Excellent book. Frank Viola hits a home run with this one.

With some exception, most of Evangelical Christianity can be segmented into two categories. Those on the right/conservative and those on the left/liberal with some variation in between. Evangelical Christianity is typically comprised of four key components: Biblicism, Conversionism, Crucicentrism, and Activism. Beyond Evangelical goes beyond the left/right paradox and focuses on the centrality and supremacy of Jesus Christ. Living by the indwelling life of Christ. Beyond Evangelical expands upon the evangelical quadrilateral with four additional notes: Christ-centered, Resurrection life-centered, Body life-centered, and Eternal-purpose centered. It appreciates the positive sides to the strengths found in both conservative and liberal Christianity while avoiding its weaknesses. To be clear, Beyond Evangelical is not anti-evangelical, non-evangelical, or post-evangelical. Instead, it takes evangelical and goes a step further entirely releasing itself from the man-made constraints of evangelicalism (theology, denominationalism, doctrine, etc) and relies solely on Christ. In essence, Beyond Evangelical offers a third way. Beyond Evangelical sounds a lot like "Deep Church" by Jim Belcher, but only better. Belcher's view gets muddled in the existing paradigms of left/right Christianity, whereas Beyond Evangelical doesn't.

____

Pick up the review of Beyond Evangelical after its last sentence and continue it for a few more sentences.

— Records shown —
____

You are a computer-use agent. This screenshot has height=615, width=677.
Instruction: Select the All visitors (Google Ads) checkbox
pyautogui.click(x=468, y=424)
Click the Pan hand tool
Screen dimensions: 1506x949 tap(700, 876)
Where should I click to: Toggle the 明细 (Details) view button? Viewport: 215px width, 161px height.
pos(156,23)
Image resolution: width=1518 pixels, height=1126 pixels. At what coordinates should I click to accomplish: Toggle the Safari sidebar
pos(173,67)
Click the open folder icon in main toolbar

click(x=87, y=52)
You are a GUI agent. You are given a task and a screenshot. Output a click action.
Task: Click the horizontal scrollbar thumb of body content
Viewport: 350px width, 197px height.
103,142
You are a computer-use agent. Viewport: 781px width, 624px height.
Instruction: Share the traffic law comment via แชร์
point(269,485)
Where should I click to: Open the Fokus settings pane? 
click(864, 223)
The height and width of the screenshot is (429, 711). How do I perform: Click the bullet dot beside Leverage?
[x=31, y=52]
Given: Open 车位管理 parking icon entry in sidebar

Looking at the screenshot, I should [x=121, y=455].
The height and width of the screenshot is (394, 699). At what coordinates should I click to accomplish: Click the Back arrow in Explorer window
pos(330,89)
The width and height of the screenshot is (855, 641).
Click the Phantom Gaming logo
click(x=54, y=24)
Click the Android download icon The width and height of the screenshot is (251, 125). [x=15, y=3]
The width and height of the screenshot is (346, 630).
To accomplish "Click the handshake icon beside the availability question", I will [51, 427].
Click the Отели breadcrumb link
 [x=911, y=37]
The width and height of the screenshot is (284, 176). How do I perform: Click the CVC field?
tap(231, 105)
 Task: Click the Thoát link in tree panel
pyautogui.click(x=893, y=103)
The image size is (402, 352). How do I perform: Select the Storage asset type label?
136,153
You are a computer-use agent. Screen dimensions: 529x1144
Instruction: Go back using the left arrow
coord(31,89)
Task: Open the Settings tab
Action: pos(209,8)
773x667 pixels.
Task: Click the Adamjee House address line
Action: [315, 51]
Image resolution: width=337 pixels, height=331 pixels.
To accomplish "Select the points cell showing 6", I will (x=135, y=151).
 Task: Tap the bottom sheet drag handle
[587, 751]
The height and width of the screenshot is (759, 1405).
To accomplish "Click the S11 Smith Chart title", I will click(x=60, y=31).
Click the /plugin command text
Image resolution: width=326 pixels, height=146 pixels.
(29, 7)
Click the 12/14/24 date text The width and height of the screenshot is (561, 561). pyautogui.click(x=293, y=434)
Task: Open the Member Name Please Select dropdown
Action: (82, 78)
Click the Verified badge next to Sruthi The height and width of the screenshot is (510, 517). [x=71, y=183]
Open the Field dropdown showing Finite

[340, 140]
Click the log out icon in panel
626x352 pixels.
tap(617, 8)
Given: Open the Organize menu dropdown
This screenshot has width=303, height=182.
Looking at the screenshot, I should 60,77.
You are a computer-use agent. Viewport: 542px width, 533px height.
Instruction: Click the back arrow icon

____

— Result for this task —
If you are tired of the bickering, left/right polarization, tribalism, and politics of evangelical Christianity, I highly recommend Beyond Evangelical. It seemingly crushes through these barriers and guides us once again to a very Christ centered life.

Perhaps the best summary of what it means to go "Beyond Evangelical" is this:

"To reject evangelical culture in favor of a more catholic, diverse and ancient expression of the Christian faith, while, adhering to evangelical doctrine without becoming part of team or faction operating under the illusion of superiority to others and a closure of the Christian conversation." (Location 1463 of 1970)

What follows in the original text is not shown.